September 1, 2012 by Canadian Plastics
Integrated converter Farnell Packaging Ltd. isn’t just located in Dartmouth, N.S. — it developed almost literally alongside the city. Dartmouth was incorporated as a city in 1961, the same year in which the company was created by grocery executive Don Farnell and his wife Amy.
Dartmouth has grown some since then, and Farnell Packaging has gone on to make its mark across North America with its innovative flexible packaging solutions. The company serves customers from coast to coast in Canada, has a U.S. market in the New England states and as far west as North Dakota, and also does business in Europe.
The beginnings were humble enough. The company’s first foray into the manufacturing world was in the late 1960s with the purchase of a used Tayo bag machine. With this technology they began creating their “Big Boy” brand of poly bag products. By the mid-1980s, the company, now known by its current name, had become a fully integrated operation, extruding, printing, and converting polyethylene and LLDPE films into finished products such as bags, rollstock, and sheets. Nowadays based out of a modern, 80,000-square-foot facility, the operation features blown film and converting systems, with mono-layer and co-extrusion lines supplied by Macro Engineering and Technology Inc., and Brampton Engineering; and printing equipment that includes an eight-color, 52-inch PrimaFlex CM flexographic printing press and an eight-color, 52-inch NovoFlex press, both from Windmoeller & Hoelscher Corporation.
The company’s product portfolio includes the Olympic brand films, which have been optimized for use on high-speed form-fill-seal machinery; Opaltone digital print imaging technology that digitally mixes process inks to create more colors from less ink; remote proofing services and web-based press approval tools; and its PRO2010 blends of film. From the start, food packaging has been at the heart of the business. “Currently, it represents about 80 per cent of what we do,” said David Stanfield, Farnell’s vice president of sales and marketing.
Farnell has racked up an impressive number of achievements in its 50-odd years. It developed an award-winning compostable film packaging application — now in its fifth generation, the product was recently granted use of the Biodegradable Film Product Institute logo, certifying it 100 per cent compostable as per the American Society of Testing and Materials standards. “We’re also one of the few companies in Canada to have achieved the PAC-Packaging Association’s PACSecure certification, which is based on Hazard Analysis Critical Control Point (HACCP) criteria and recognized by the United Nations and most of the food industry worldwide,” Stanfield said. Along the way, the company has taken home almost as many medals as Michael Phelps: in 2011, Farnell won the gold at the Canadian Printing Awards for excellence in quality printing, environmental initiatives, and industry contribution; and earlier this year, it was awarded the bronze Halifax Business Award for Business of the Year.

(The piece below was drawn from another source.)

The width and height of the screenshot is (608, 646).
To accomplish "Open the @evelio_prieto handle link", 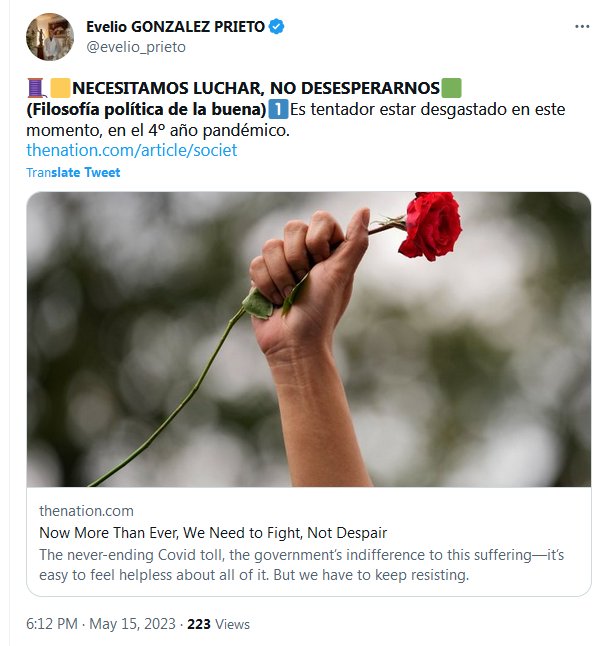I will pyautogui.click(x=136, y=47).
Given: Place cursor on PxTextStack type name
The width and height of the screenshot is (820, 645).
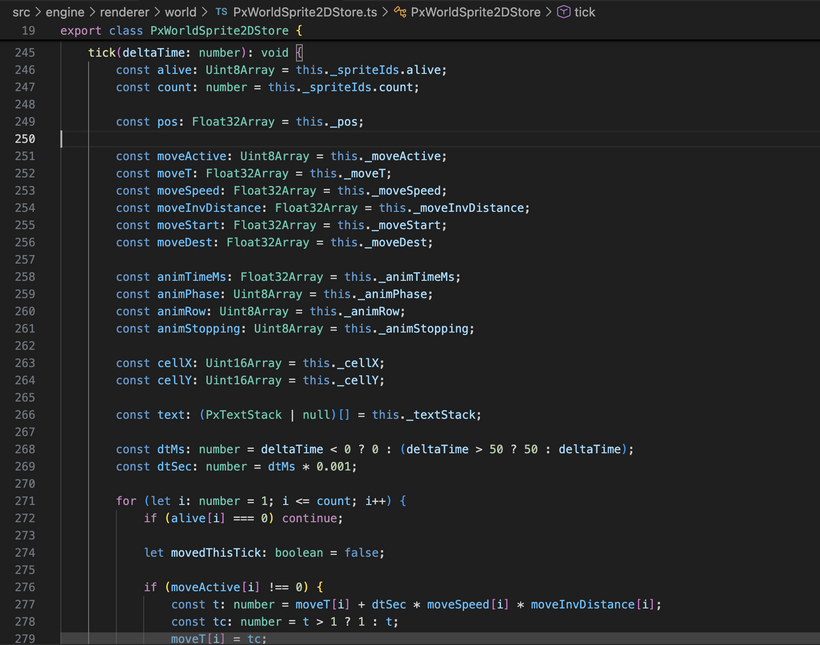Looking at the screenshot, I should point(241,415).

Through it all, the company — which currently employs 160 workers in a 24/7 operation — has remained family-owned. At present, three generations of Farnells are involved, headed by co-founder Amy Farnell, who assumed the role of president after Don Farnell — the recipient of the Canadian Plastics Industry Association’s 2004 Leader of the Year award — passed away in 2010.

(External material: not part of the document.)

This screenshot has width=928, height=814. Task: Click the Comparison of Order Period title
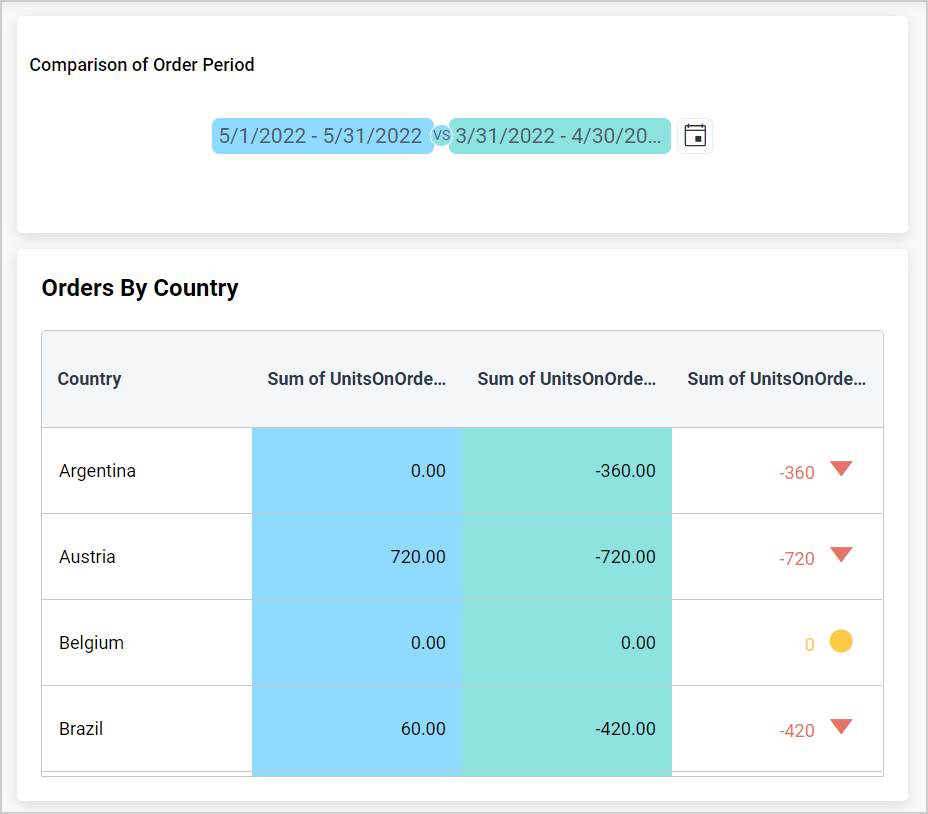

With five decades under its belt, how did Farnell handle the worst recession in over eight decades? “We weathered it well; we had a record year in 2009, leveled off in 2010, began growing again in 2011, and we’re now hiring again,” Stanfield said. “We owe our success throughout to our excellent customer base. We listen to them, and try to get in front of the changes they might want. Our goal is to be the flexible packaging company of choice by putting the customer at the centre of what we do.”